Gary Su is a Chinese artist, designer, and animator. He co-designed the popular physical collectible toy Dimoo, the IP of which is now owned by Pop Mart and grossed $50M in sales in China last year. He is also a key figure in the rise in popularity of collectible toys in China in general, having launched the Sofubi Shanghai Festival dedicated to collectibles back in 2016.
In this interview, Gary opens up about launching the first collectibles-based Sofubi Shanghai Festival in all of China, the creative process of Dimoo, and his aspirations on joining the crypto space.
Hi Gary! Can you introduce yourself and explain a bit more about your journey of becoming an artist, designer, and animator for those unfamiliar? What type of art do you create?
Hello, I'm Gary. I am the co-founder of InfinityTag, a product design studio that uses collectible toys as a creative medium. Our studio created many popular figures including the Dimoos, which became POPMART’s best-seller in blindbox collectibles. At InfinityTag, I am mainly responsible for conceptual design and product development. Meanwhile, I run a small gallery (Art Why Gallery) in Shanghai, which is engaged in contemporary art and urban art, with a focus on painting.
========================================================================
## TASKS TO CARRY OUT
[1] In the interview with Gary Su, what year did he launch the Sofubi Shanghai Festival?
[2] Please return the part of the interview with Gary Su that opens with the words containing "Gary Su is a" and closes with "do you create?", copied without changes.
Rely only on the interview with Gary Su, not on the rows.
========================================================================
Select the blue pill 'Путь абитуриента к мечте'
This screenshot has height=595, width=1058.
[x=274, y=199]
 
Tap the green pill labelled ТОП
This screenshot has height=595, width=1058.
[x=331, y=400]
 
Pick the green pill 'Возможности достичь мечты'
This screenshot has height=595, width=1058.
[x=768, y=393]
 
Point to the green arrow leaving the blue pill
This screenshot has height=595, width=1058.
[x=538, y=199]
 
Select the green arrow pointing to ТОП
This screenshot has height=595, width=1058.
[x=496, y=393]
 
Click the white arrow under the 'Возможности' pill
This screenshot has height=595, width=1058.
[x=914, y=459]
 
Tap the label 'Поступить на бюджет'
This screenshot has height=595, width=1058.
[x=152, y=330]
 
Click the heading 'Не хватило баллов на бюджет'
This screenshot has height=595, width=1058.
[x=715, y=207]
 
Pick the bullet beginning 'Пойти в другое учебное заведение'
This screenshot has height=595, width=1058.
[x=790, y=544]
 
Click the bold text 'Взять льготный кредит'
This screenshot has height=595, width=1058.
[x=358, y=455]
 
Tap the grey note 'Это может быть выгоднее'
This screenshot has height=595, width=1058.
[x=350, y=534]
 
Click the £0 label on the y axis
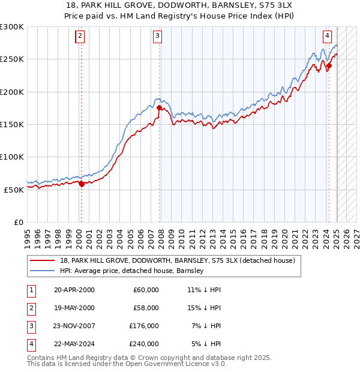pyautogui.click(x=18, y=222)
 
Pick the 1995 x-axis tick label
pyautogui.click(x=28, y=237)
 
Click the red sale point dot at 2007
pyautogui.click(x=160, y=108)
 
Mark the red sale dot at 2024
pyautogui.click(x=329, y=66)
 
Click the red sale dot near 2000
pyautogui.click(x=82, y=184)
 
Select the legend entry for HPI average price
pyautogui.click(x=132, y=271)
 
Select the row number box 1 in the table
pyautogui.click(x=31, y=290)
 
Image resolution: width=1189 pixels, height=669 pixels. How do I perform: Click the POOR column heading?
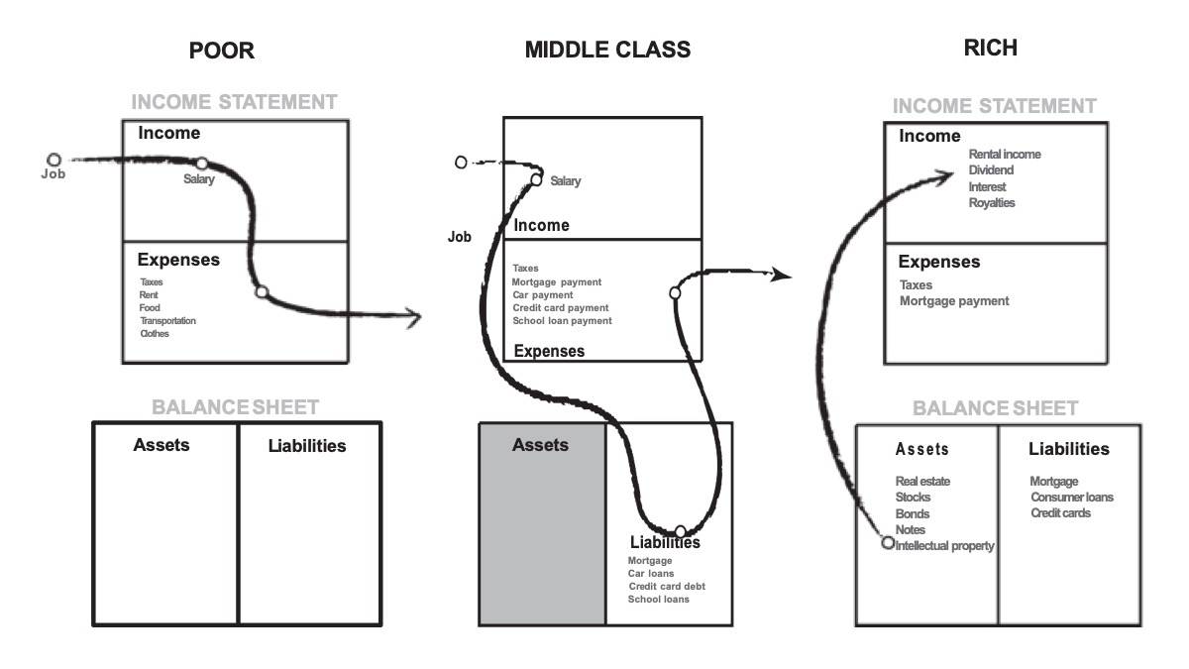[222, 51]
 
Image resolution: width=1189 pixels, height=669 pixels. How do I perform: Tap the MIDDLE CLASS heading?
[607, 50]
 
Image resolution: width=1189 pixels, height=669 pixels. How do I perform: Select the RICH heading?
[990, 47]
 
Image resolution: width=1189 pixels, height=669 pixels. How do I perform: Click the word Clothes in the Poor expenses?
[155, 334]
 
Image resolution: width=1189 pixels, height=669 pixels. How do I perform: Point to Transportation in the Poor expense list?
[167, 321]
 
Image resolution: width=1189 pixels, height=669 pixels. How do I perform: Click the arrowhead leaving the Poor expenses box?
[413, 318]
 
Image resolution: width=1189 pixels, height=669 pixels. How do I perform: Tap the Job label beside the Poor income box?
[53, 174]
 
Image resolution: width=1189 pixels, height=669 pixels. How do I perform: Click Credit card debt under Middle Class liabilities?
[667, 587]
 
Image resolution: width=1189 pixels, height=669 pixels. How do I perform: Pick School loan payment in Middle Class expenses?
[562, 321]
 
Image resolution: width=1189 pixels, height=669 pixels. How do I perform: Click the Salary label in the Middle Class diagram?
[566, 181]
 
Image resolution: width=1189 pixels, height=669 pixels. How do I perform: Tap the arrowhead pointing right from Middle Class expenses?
[783, 275]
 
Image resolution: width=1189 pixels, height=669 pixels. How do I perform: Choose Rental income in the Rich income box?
[1005, 155]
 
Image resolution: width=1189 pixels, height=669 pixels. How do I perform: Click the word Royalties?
[992, 203]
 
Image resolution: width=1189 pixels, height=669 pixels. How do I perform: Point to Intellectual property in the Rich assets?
[944, 546]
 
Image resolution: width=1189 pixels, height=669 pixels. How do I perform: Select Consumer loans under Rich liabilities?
[1071, 498]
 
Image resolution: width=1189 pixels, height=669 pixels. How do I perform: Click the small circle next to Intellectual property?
[888, 542]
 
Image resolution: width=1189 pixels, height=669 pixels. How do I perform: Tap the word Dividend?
[991, 170]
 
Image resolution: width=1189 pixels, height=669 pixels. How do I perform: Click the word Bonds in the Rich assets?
[913, 514]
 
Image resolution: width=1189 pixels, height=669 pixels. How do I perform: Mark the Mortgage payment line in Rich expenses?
[954, 301]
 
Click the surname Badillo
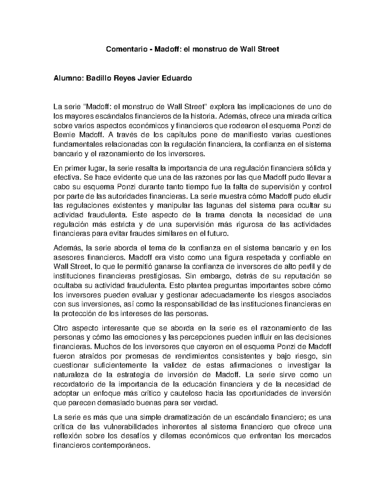point(97,78)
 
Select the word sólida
point(313,168)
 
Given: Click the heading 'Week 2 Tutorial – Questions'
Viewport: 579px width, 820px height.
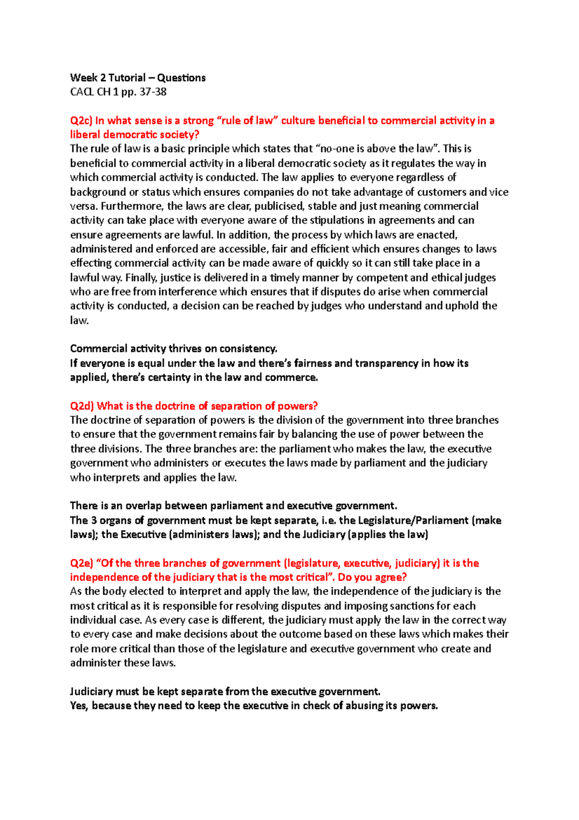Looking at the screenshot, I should click(138, 78).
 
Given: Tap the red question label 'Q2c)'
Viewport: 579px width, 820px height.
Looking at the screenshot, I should click(81, 120).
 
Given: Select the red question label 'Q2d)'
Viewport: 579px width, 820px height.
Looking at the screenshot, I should click(82, 406).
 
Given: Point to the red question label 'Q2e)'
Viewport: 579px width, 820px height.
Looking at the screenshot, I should click(81, 563).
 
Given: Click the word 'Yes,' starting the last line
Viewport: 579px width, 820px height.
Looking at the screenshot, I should click(80, 706).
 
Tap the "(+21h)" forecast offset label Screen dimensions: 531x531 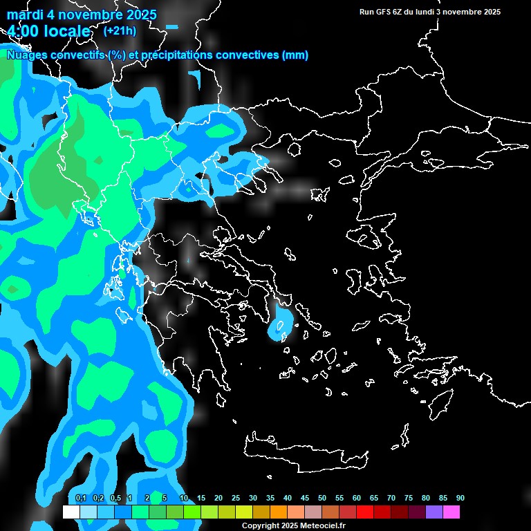pyautogui.click(x=120, y=30)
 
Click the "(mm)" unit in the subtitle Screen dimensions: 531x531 pyautogui.click(x=295, y=55)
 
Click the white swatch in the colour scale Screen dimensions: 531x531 pyautogui.click(x=71, y=512)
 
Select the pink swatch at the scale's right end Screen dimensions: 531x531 pyautogui.click(x=451, y=512)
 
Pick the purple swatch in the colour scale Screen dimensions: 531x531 pyautogui.click(x=434, y=512)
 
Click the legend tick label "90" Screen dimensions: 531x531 pyautogui.click(x=460, y=499)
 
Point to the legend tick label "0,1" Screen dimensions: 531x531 pyautogui.click(x=80, y=499)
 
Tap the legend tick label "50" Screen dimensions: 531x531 pyautogui.click(x=322, y=499)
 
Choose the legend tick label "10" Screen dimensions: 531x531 pyautogui.click(x=184, y=499)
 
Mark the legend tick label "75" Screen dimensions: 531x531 pyautogui.click(x=409, y=499)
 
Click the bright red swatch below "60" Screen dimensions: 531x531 pyautogui.click(x=365, y=512)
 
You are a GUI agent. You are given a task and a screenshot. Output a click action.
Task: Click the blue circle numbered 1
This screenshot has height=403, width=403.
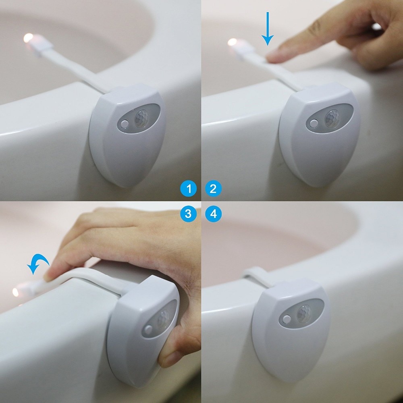click(x=188, y=189)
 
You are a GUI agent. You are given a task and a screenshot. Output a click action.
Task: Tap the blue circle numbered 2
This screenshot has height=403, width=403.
click(x=213, y=189)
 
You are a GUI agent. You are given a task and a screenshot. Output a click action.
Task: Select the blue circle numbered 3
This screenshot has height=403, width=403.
click(x=188, y=214)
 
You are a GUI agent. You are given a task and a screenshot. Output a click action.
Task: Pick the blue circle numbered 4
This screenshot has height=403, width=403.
click(x=213, y=214)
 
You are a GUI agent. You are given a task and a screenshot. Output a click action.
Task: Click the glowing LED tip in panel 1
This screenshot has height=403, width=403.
click(x=29, y=38)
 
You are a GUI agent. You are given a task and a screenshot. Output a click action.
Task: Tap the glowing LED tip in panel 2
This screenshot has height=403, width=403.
click(x=233, y=42)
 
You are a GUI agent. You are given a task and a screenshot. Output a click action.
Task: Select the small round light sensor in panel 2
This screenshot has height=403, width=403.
click(x=314, y=123)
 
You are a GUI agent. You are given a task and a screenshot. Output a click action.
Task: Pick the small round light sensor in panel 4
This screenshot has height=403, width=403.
click(x=287, y=320)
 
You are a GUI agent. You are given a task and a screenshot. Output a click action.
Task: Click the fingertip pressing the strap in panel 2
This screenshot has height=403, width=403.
click(x=276, y=56)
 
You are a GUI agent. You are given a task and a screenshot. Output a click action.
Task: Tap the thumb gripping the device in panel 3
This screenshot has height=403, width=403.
click(x=173, y=355)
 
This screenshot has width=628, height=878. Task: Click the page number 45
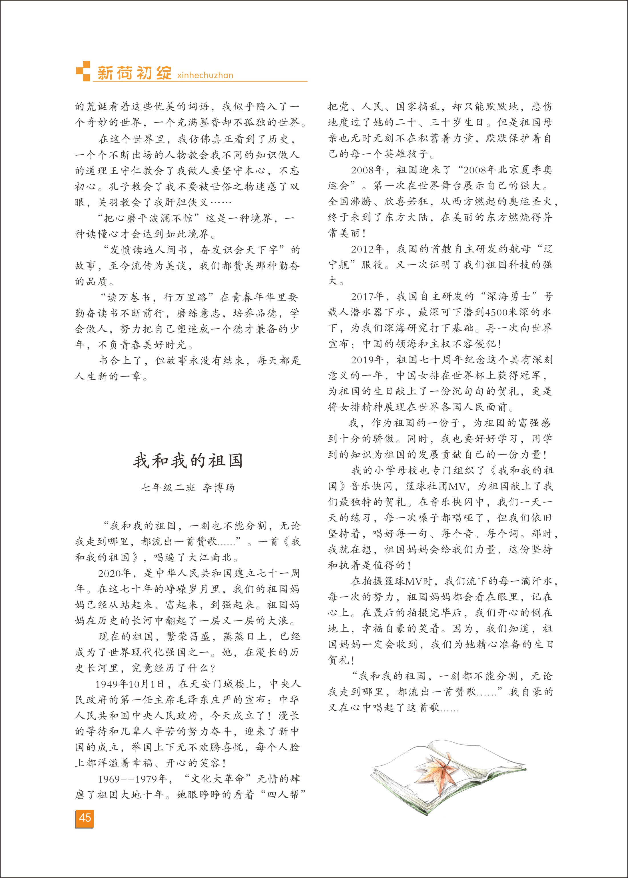click(x=85, y=817)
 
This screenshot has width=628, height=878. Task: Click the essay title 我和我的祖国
click(x=188, y=461)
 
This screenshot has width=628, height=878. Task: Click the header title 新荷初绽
click(x=134, y=73)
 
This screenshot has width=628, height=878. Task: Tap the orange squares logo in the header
click(x=83, y=71)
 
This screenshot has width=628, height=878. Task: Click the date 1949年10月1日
click(x=130, y=684)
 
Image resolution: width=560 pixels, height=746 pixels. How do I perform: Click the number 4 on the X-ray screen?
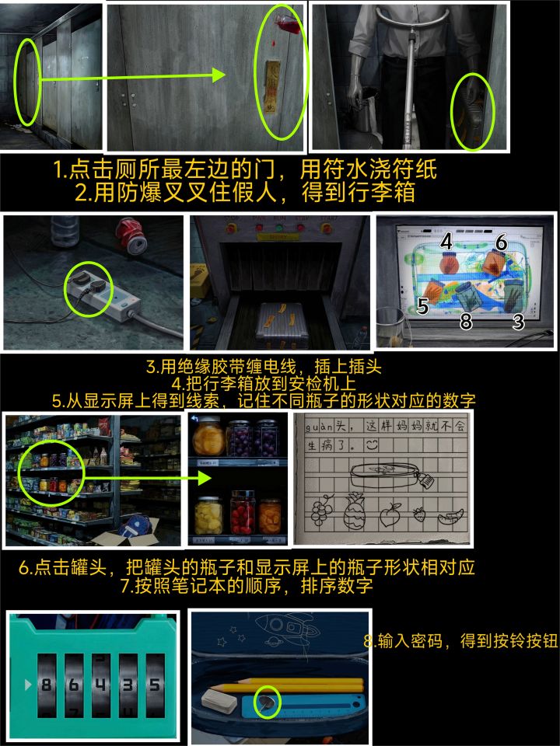click(446, 241)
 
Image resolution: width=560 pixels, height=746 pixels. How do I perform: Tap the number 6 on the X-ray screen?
click(501, 242)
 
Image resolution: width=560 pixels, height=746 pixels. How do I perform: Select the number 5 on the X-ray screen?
click(423, 305)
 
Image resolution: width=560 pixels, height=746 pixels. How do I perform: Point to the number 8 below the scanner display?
click(466, 322)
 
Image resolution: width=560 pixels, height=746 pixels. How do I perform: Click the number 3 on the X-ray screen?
========================================================================
## RESULTS FOR EACH TASK
[1] 2016

[2]
Gary Su is a Chinese artist, designer, and animator. He co-designed the popular physical collectible toy Dimoo, the IP of which is now owned by Pop Mart and grossed $50M in sales in China last year. He is also a key figure in the rise in popularity of collectible toys in China in general, having launched the Sofubi Shanghai Festival dedicated to collectibles back in 2016.
In this interview, Gary opens up about launching the first collectibles-based Sofubi Shanghai Festival in all of China, the creative process of Dimoo, and his aspirations on joining the crypto space.
Hi Gary! Can you introduce yourself and explain a bit more about your journey of becoming an artist, designer, and animator for those unfamiliar? What type of art do you create?